Retired Oundle School History teacher, Colin Pendrill, has published a new book entitled And We Were Young – Oundle School and the Great War, a landmark volume charting the impact of the First World War on Oundle School.
The book tells of some 1200 boys from Oundle School and Laxton Grammar School who joined up ‘to do their bit’ for their country. In particular, it focuses on the brief lives and tragic deaths of 263 boys and masters who died in the war, setting the battles in which they fought and died in their historical context.
Using extensive contemporary sources from the archives, the boys themselves tell of their lives at Oundle School and at war, on land, at sea and in the air. The book includes their letters home from School and from the Front, as well as over 300 pictures.
The average age of those killed was 23 years and the youngest was just 17. The death-rate was high with nearly one in four of the boys who joined up losing their lives, during and after the war. One in three of the boys in Dryden House’s OTC Platoon of 1912, pictured on the front cover, perished in the fighting.
The book also looks at the impact of the war on the boys back at Oundle. The Officers’ Training Corps was expanded and an Army Class formed for those in their last year at school. The boys kept pigs and grew crops, and the School grounds were ploughed up to maintain food supplies. Most significantly, boys worked long hours in term time and in the holidays in Oundle’s unique engineering workshops producing materials for the War Office.
Presiding over this extraordinary response to the challenges posed by the war was Oundle’s radical and energetic headmaster, Frederick Sanderson, whose educational reforms ensured that Oundle School and Laxton Grammar School played an important and unique role in Britain’s war effort.
As the War’s centenary approached in 2014, the History department discussed ways in which the war might best be commemorated. In 1920, the School had produced a Memorial Book with photos and brief biographies of Oundle’s fallen.

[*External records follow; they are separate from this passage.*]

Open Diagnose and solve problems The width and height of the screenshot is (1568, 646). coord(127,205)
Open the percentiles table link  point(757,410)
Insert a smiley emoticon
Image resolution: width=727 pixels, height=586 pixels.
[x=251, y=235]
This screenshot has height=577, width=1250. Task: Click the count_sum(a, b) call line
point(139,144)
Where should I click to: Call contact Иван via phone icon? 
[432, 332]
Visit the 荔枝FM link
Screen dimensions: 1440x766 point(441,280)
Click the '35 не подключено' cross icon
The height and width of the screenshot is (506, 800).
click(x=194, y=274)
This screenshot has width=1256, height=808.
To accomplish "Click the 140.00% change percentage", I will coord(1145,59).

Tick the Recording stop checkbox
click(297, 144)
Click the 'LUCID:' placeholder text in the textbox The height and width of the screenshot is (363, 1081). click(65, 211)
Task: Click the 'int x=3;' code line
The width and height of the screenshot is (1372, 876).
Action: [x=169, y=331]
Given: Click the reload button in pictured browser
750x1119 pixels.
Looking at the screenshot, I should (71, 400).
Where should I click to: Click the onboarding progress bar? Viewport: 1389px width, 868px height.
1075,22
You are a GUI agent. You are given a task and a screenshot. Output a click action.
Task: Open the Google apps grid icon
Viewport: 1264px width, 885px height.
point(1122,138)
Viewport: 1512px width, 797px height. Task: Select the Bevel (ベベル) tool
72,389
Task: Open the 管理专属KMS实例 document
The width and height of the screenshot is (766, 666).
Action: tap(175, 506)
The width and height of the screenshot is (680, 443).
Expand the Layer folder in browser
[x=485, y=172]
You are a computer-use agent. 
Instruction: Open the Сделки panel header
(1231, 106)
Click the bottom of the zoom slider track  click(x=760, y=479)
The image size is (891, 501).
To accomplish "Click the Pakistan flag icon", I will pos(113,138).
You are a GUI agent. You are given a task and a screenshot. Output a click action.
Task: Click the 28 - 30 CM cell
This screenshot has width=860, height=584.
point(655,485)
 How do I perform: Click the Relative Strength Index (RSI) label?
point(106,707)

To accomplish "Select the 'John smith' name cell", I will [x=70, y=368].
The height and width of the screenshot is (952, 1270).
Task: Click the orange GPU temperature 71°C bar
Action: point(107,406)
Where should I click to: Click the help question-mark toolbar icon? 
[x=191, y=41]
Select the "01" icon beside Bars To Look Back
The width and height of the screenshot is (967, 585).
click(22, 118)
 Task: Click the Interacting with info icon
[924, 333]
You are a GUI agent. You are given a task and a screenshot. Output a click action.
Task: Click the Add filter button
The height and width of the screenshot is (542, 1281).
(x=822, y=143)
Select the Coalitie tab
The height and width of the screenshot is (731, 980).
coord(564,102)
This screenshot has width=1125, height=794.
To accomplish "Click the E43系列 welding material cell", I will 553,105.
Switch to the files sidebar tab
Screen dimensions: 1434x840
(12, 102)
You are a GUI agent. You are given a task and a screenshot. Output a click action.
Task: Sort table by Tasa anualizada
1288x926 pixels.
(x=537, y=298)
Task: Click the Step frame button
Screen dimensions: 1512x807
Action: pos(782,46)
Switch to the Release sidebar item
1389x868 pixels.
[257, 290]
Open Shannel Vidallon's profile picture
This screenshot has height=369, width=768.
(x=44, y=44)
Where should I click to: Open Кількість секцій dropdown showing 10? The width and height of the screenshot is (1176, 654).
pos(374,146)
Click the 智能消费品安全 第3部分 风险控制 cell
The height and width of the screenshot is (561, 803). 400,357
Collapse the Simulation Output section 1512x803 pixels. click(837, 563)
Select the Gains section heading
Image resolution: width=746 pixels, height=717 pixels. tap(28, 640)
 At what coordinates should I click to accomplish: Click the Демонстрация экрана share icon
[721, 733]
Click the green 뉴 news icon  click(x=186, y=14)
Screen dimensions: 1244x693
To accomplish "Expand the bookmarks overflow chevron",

As Yarrow Fellow, Mr Pendrill was commissioned to produce an updated and expanded version of that book, adding the stories of the Laxton School boys who went to war and including a commentary on the impact of the war back in Oundle.
With a foreword by Professor Andrew Pettegree of St Andrews University, this is the first School history to be written by an Oundle schoolmaster since 1956.
All profits from sales will be donated to the Commonwealth War Graves Commission, which maintains cemeteries and memorials across the globe where so many Oundelians lie buried.
And We Were Young is available from the Oundle Bookshop (£25).